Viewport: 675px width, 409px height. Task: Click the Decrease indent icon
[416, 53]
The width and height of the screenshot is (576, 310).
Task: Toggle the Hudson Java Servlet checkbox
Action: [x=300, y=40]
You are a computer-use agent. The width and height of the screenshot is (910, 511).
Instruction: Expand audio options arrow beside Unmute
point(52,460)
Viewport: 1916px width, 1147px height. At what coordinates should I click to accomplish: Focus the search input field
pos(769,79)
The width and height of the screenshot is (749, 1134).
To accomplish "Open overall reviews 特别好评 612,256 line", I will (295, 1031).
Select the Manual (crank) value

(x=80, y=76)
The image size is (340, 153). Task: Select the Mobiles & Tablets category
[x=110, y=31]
+-------+
WHAT TO PRODUCE: Nothing is to be altered; retype each entry exactly.

RESULT OF THIS EXERCISE:
Viewport: 675px width, 409px height. Task: Click the Decrease indent icon
[416, 53]
The width and height of the screenshot is (576, 310).
Task: Toggle the Hudson Java Servlet checkbox
Action: [x=300, y=40]
You are a computer-use agent. The width and height of the screenshot is (910, 511).
Instruction: Expand audio options arrow beside Unmute
point(52,460)
Viewport: 1916px width, 1147px height. At what coordinates should I click to accomplish: Focus the search input field
pos(769,79)
The width and height of the screenshot is (749, 1134).
To accomplish "Open overall reviews 特别好评 612,256 line", I will (295, 1031).
Select the Manual (crank) value

(x=80, y=76)
The image size is (340, 153). Task: Select the Mobiles & Tablets category
[x=110, y=31]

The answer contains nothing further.